AW: Both. Being a member of a touring band requires you to pack up your regular daily freedoms and fold into the crew, and it’s really jarring to come back home and have the rest of your life waiting for you. “Alone” is about naming the ever – present fears I saw in myself as soon as the ground stopped speeding by outside the windows. It also acknowledges the insidious escapism that social media and information overload presents in our society. I don’t want to spend my days living out someone else’s design or being too afraid to let my real spirit be seen.
A word that comes to mind when I think about what type of artist that you are is “original”. You have a penchant for unique projects. I am particularly intrigued by your MPR collaboration that resulted in the song “Maya”. Can you explain how the collaboration came to be?
AW: I was hired on as Music Director for Kerri Miller’s “Talking Volumes” series for a couple seasons. I wanted to do something really special for each show, so I got my hands on as many of the featured books as I could in advance and wrote a custom piece for most of them: Margaret Atwood, Edwidge Danticat, Pat Conroy, Michael Connelly, etc. “Maya” is the song I wrote for Isabel Allende’s novel “Maya’s Notebook,” about a teenage girl who falls into a downward spiral of drug use.

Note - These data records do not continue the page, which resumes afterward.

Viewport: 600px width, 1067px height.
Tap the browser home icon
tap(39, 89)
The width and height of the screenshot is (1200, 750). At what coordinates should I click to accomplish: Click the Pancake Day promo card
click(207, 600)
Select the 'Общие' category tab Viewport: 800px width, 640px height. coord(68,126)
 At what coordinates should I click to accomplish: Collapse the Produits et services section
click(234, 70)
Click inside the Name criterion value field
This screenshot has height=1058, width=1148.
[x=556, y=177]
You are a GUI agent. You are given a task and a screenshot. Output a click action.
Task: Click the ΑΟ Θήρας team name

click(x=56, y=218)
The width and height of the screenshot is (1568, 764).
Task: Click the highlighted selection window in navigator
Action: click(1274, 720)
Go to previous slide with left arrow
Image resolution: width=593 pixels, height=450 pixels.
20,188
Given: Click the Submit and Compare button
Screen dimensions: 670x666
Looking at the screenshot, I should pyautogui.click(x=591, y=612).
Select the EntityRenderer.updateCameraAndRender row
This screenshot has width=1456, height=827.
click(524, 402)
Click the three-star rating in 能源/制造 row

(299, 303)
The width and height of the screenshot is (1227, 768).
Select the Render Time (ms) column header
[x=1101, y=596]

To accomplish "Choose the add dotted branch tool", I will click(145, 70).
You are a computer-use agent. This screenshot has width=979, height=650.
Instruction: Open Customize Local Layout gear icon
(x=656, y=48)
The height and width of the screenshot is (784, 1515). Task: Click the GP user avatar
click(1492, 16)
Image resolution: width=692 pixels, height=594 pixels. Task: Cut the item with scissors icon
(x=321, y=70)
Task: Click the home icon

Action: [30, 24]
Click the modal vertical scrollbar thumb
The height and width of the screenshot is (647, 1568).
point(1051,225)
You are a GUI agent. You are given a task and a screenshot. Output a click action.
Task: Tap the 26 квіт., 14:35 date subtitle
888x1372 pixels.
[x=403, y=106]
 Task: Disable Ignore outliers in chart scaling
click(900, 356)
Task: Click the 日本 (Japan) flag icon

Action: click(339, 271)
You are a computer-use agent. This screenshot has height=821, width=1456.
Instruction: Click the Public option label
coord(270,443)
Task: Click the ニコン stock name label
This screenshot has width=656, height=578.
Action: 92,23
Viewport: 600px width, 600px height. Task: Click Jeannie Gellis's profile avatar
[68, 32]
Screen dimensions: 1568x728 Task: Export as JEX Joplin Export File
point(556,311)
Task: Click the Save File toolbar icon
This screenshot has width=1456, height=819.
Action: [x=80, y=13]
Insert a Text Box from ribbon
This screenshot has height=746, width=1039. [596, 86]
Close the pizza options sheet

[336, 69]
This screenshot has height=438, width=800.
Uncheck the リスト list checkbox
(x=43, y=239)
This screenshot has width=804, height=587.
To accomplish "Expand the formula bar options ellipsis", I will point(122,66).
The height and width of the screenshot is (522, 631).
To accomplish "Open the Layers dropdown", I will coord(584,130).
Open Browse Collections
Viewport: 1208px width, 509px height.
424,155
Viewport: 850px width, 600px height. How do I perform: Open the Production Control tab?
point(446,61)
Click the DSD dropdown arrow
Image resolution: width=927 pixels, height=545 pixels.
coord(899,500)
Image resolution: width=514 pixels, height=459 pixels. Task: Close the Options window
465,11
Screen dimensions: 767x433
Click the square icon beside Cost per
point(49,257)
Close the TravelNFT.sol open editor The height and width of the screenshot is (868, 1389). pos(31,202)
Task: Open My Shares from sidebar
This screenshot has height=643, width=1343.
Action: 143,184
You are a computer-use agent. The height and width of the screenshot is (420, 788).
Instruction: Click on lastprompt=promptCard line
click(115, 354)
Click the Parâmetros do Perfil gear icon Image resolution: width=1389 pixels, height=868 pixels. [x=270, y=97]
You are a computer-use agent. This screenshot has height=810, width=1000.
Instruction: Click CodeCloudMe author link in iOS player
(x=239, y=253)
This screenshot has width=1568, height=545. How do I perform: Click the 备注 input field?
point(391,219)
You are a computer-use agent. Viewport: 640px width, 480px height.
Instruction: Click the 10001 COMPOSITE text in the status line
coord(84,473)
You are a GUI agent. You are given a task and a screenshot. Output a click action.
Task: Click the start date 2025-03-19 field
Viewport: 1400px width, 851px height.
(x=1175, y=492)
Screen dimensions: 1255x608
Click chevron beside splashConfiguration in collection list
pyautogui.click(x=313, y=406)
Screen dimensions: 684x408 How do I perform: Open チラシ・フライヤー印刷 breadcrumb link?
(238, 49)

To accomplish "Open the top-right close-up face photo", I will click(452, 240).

For those who haven’t experienced your live performance, I cannot emphasize enough just how dynamic you are onstage. Your facial expressions and hand gestures are so emotive when you perform, do you have a background in theater or dance – or is it simply the connection with the piece that you are singing coming through?
AW: Theater and dance are pursuits I’d love to dive into some day, but I have zero training in either discipline. When I’m performing, I’m completely committed to singing the song with my whole body. It’s less about presenting a display for an audience, more about inhabiting the vibe.
In fact, I’d say that your performance can at times run to the abstract – a very performance art feel, do you think that is a fair description?
AW: Fair enough. 🙂
I love that the title of the song that you wrote for the Prairie Fire Lady Choir is titled “Hive”. How apt that an ensemble of so many voices join together to sing a song of that title. What was the process like creating it?
AW: I was a few songs into my work load for the PFLC writing project, and was hitting a wall, repeating the same Soprano-Alto-Tenor patterns. My husband encouraged me to reach back into my fondest memories singing in high school choir, and to take advantage of all the potential moving parts I could construct. I let go and the song emerged on its own, and Prairie Fire Lady Choir did such a lovely job nailing it. I think it’s still something they perform currently.
With the recording of Call The Rocks securely under your belt, and the release show set to happen at the Icehouse on Friday, July 1st, what does the rest of 2016 spell for you?
AW: One more European tour with Dessa at the end of the summer. Square Lake Music Festival at the end of August. Then maybe school- I want to take some time to learn a new language.